De son côté, le vice-président de la Chambre, Farid Makari, a estimé que le dossier gouvernemental a été «ramené à la case départ».
«Le gouvernement ne verra pas le jour avant que les choses ne se clarifient au niveau de la région en ce qui a trait aux contacts entre les Etats-Unis et l’Iran, d’une part, et entre Riyad et Téhéran, de l’autre. Je regrette que l’on soit contraint d’attendre l’étranger pour que la voie se libère devant la mise sur pied du gouvernement», a-t-il ajouté, estimant que l’appel de Geagea au Premier ministre désigné à former le gouvernement sans tenir compte des demandes des hommes politiques est «juste» mais peu réaliste.

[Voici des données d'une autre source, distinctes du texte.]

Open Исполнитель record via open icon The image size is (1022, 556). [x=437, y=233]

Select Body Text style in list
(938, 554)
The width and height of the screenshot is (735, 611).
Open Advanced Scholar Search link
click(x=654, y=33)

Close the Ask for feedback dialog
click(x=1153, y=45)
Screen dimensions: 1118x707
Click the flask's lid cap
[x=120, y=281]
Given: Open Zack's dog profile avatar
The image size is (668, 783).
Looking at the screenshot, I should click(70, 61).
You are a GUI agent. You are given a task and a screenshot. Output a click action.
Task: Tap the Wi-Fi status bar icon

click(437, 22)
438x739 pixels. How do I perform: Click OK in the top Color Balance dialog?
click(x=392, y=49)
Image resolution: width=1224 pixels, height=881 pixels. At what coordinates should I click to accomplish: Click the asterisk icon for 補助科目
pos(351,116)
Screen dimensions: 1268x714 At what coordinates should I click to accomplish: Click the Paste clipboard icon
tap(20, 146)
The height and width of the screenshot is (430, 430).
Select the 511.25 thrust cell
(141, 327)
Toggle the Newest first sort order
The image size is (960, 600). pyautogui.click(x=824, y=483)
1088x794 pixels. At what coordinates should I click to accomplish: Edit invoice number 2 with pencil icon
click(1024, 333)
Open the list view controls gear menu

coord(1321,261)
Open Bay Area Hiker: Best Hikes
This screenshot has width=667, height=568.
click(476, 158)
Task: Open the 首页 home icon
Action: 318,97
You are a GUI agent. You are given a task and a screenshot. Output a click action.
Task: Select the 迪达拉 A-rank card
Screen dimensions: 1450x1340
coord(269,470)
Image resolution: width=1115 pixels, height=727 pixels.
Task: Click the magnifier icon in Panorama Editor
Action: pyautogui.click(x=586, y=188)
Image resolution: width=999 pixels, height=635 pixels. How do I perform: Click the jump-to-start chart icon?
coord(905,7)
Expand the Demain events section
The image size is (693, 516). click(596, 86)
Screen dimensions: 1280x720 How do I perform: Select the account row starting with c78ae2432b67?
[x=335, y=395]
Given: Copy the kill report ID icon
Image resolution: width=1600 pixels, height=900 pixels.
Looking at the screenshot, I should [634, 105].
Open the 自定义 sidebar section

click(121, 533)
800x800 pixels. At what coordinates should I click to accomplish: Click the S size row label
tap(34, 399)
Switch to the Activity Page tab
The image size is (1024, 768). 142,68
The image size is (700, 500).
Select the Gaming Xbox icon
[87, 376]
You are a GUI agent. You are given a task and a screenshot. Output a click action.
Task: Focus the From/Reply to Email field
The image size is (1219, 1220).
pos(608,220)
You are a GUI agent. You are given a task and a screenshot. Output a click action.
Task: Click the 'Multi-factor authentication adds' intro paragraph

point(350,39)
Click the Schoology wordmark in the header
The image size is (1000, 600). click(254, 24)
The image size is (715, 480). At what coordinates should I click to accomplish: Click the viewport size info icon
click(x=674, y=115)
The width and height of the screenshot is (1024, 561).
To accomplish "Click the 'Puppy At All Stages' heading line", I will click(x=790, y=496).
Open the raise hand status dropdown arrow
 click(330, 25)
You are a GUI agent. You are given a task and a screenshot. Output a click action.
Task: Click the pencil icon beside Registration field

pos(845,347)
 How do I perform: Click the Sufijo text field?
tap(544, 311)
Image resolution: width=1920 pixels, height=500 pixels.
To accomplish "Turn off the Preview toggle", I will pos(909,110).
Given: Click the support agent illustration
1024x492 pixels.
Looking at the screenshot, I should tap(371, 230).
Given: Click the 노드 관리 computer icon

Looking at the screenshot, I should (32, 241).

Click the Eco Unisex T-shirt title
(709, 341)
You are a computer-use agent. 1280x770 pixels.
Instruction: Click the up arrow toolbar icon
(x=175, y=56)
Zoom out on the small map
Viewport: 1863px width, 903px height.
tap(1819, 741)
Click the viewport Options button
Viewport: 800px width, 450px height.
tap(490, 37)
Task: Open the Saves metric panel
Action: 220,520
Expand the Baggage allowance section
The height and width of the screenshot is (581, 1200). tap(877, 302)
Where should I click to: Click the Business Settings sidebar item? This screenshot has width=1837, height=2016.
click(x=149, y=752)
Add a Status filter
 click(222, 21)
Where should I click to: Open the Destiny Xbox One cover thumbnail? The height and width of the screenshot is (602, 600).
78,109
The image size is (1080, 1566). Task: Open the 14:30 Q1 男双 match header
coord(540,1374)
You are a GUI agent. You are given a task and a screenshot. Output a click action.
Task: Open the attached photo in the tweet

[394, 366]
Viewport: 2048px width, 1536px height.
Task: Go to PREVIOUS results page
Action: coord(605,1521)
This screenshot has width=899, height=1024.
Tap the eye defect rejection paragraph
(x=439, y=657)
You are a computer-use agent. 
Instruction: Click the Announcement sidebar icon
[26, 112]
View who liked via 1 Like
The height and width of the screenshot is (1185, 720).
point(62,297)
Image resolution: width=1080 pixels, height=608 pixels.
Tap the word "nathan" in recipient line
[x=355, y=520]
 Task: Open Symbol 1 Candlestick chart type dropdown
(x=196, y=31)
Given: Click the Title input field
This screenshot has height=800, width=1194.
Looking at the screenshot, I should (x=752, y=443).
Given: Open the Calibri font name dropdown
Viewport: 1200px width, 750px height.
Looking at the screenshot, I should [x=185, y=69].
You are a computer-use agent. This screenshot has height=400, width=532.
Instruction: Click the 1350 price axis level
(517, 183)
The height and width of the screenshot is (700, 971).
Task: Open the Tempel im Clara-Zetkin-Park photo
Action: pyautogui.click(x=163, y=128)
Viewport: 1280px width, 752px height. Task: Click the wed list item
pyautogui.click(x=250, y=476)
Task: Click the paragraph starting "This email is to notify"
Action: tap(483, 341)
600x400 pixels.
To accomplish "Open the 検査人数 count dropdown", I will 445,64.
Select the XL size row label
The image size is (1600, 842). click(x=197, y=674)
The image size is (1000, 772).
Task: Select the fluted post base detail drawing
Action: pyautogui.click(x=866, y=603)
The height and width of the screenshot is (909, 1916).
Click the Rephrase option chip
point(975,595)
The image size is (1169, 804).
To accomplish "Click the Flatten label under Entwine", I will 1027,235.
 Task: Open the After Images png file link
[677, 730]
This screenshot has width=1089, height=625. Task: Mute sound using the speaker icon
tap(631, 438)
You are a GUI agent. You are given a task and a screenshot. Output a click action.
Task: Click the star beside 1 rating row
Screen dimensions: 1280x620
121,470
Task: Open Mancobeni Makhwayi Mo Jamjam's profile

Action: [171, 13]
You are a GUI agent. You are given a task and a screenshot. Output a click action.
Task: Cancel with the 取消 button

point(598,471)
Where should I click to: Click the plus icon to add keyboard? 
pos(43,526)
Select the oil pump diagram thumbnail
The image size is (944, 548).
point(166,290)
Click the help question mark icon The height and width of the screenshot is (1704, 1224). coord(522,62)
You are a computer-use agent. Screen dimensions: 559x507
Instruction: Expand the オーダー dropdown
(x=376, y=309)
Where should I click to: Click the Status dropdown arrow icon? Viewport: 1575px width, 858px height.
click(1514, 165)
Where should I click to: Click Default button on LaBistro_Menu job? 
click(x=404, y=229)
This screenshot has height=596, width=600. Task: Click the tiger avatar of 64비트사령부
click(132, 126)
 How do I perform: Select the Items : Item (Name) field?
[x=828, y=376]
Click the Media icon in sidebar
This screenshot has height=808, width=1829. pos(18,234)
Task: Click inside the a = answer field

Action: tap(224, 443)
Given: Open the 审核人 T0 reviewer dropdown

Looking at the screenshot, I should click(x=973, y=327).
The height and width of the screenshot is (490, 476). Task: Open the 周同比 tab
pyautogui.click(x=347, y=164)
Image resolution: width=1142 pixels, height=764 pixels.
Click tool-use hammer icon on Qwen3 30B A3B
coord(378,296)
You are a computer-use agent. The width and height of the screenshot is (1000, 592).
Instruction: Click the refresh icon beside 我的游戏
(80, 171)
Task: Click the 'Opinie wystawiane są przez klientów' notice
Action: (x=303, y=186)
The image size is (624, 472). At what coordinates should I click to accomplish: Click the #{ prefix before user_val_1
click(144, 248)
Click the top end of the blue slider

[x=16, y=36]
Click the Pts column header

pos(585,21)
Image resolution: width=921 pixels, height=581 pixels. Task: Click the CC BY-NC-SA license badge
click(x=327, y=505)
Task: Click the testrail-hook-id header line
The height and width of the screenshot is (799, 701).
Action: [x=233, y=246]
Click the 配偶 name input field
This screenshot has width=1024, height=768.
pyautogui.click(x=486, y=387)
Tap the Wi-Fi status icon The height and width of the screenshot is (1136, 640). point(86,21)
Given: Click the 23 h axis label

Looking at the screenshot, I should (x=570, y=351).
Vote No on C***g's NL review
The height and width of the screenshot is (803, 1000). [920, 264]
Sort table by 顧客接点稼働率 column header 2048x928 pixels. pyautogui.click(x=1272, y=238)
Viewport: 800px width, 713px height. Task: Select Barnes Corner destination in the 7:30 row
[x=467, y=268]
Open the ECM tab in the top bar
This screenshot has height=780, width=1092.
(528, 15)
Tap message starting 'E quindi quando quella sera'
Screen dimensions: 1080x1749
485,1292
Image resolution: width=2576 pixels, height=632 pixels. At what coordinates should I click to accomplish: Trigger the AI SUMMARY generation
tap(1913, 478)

Le pays est encore une fois entré dans une phase d’attente.

Julien Abi Ramia

Les évêques sonnent l’alerte
Au cours de leur assemblée mensuelle, les évêques maronites, réunis à Bkerké sous la présidence du patriarche Béchara Raï, ont salué «l’action prépondérante du président de la République auprès des instances 
internationales en faveur de la distanciation du Liban vis-à-vis du conflit syrien», ajoutant que «le futur gouvernement devra protéger le Liban des considérations personnelles, 
communautaires et confessionnelles. Le gouvernement souverain du Liban ne peut être que libanais. Si le contraire devait se produire, le résultat serait la division, le début d’une nouvelle crise».